TASK REQUIREMENTS: Rewrite the data from the line containing "has height=569, width=688." through the line containing "Click the From" as a JSON list of strings, one string per line, omitting blank lines.

EXERCISE MATERIAL:
* BEGIN *

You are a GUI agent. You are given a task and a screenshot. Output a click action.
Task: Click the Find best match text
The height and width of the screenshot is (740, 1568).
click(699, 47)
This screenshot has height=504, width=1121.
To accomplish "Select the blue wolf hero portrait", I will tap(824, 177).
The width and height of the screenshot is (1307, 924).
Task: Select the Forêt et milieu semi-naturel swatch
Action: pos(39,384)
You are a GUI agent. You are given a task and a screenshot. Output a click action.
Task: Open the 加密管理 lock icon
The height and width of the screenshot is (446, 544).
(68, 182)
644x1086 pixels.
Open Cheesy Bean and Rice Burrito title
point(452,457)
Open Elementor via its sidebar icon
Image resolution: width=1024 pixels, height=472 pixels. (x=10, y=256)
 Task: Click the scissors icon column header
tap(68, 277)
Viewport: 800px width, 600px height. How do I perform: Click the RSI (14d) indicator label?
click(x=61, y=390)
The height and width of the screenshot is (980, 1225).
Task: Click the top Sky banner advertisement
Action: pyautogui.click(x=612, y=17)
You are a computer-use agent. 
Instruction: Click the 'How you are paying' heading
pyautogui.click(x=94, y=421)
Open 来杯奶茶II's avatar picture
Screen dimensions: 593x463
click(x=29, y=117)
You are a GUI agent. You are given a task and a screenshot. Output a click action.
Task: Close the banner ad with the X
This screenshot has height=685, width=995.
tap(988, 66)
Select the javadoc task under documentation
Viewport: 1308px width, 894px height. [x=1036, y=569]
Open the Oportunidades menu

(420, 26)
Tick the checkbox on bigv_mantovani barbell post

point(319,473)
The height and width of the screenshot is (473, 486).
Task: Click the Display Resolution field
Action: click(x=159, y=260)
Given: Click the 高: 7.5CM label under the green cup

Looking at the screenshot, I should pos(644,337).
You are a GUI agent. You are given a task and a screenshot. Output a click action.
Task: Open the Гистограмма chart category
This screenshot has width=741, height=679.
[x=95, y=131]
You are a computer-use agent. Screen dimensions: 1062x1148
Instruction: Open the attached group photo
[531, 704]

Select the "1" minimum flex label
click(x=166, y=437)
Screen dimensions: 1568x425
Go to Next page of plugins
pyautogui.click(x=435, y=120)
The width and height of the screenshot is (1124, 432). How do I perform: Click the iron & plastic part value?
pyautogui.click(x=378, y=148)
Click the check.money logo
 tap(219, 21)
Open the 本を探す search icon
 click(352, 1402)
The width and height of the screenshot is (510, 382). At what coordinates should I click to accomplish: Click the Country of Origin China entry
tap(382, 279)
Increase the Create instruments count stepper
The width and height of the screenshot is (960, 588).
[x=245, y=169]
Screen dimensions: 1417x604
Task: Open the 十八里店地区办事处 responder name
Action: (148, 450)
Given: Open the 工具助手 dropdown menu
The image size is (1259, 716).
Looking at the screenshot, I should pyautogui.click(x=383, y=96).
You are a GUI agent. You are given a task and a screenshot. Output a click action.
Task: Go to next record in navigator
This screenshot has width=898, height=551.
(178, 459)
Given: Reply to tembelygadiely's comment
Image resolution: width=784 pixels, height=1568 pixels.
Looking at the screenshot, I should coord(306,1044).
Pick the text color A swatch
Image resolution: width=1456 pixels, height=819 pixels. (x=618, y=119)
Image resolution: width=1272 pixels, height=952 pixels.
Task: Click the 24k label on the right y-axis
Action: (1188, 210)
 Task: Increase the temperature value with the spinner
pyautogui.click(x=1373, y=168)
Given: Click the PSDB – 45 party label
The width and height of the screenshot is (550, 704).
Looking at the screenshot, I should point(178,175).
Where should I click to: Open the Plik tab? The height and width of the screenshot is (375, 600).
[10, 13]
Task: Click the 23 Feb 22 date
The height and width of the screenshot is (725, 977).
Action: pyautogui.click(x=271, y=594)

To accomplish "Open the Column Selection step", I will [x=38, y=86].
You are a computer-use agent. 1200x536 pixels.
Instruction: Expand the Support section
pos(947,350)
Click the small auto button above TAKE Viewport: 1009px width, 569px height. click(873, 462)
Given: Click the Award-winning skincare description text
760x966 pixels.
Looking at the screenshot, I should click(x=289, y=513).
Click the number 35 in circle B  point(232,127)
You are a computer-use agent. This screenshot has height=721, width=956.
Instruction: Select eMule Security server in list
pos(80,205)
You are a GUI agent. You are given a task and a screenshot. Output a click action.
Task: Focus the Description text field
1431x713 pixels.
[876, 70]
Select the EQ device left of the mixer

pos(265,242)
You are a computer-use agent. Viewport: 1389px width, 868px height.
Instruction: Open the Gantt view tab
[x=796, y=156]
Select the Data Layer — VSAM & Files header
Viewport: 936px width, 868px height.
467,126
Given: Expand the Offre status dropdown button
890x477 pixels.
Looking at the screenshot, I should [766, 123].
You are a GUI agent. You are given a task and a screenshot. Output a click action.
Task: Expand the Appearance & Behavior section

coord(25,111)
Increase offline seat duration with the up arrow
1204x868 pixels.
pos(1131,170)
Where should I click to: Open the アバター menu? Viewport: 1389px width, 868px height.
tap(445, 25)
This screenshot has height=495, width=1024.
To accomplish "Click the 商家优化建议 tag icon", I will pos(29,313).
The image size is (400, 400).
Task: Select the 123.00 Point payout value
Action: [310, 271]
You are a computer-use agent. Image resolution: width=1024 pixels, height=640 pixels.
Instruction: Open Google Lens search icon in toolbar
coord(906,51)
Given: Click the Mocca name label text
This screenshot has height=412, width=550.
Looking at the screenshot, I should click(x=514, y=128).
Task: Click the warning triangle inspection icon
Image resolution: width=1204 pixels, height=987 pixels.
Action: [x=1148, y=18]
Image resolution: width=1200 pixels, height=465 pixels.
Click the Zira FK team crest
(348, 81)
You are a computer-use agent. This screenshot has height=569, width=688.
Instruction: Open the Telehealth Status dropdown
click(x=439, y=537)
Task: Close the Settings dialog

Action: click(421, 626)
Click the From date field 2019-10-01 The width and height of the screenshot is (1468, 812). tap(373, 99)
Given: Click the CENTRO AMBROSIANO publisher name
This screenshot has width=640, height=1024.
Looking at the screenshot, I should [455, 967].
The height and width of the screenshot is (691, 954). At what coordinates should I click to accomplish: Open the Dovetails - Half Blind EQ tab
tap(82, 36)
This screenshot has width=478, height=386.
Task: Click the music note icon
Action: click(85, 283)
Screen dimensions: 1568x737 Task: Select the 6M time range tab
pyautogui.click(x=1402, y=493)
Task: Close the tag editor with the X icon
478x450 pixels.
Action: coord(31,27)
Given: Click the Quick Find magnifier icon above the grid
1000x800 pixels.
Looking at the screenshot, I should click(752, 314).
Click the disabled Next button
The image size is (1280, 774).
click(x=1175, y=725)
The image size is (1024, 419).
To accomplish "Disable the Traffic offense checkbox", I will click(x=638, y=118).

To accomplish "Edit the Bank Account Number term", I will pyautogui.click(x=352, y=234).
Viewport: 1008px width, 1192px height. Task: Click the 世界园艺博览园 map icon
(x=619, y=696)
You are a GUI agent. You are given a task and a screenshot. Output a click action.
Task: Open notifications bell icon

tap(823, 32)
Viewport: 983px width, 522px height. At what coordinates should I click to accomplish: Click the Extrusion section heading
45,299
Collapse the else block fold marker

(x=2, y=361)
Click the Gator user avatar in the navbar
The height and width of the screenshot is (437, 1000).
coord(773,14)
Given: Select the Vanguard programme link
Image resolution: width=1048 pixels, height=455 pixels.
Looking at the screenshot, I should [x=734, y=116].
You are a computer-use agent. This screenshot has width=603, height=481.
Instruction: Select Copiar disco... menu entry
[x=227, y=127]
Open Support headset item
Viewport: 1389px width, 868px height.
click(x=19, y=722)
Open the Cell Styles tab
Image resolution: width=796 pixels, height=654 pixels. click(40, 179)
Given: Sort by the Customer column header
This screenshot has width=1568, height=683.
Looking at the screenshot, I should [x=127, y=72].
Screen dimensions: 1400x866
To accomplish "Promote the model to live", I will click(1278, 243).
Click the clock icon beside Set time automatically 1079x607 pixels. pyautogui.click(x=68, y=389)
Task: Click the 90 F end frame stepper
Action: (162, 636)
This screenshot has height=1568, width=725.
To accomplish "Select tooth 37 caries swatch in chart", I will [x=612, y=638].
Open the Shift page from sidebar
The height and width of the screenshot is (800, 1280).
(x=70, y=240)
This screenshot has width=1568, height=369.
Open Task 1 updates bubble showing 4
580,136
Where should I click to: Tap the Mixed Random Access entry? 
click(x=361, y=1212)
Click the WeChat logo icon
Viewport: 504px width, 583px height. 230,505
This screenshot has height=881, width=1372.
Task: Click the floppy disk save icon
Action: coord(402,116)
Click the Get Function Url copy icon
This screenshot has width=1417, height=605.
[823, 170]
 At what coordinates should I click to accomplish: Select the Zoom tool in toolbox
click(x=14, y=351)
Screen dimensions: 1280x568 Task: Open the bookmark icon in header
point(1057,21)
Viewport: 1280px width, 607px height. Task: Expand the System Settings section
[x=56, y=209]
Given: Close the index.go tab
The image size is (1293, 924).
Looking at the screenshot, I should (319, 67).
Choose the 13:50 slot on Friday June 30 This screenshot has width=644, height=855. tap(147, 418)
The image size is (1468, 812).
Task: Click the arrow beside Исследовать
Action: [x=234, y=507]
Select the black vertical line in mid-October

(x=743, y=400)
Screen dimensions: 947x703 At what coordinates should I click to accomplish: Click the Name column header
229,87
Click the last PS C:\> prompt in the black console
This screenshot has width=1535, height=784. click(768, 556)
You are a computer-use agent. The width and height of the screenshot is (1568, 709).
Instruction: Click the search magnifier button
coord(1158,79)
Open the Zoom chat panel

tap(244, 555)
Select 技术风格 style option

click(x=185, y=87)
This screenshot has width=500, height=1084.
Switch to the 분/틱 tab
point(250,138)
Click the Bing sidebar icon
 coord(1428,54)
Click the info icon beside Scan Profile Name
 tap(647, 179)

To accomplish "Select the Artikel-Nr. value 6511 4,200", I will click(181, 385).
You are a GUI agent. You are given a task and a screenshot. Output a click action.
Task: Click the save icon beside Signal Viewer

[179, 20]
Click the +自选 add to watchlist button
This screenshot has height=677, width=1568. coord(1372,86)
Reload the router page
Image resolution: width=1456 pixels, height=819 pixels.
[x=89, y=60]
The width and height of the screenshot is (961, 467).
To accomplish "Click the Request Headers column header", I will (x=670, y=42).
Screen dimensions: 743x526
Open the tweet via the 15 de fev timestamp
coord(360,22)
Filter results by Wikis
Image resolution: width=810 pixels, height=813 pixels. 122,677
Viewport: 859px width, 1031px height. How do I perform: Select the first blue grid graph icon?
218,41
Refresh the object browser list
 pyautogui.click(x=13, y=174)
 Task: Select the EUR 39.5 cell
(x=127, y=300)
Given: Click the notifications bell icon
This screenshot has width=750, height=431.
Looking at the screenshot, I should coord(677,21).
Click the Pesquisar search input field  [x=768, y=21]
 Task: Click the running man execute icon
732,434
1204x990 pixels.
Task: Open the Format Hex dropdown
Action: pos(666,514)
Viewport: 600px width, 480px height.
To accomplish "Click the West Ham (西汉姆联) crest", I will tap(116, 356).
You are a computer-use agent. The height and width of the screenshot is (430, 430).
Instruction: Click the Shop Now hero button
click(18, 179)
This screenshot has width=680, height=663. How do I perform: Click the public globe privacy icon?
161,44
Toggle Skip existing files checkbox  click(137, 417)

* END *

RESPONSE:
[
  "You are a computer-use agent. This screenshot has height=569, width=688.",
  "Instruction: Open the Telehealth Status dropdown",
  "click(x=439, y=537)",
  "Task: Close the Settings dialog",
  "Action: click(421, 626)",
  "Click the From date field 2019-10-01 The width and height of the screenshot is (1468, 812). tap(373, 99)"
]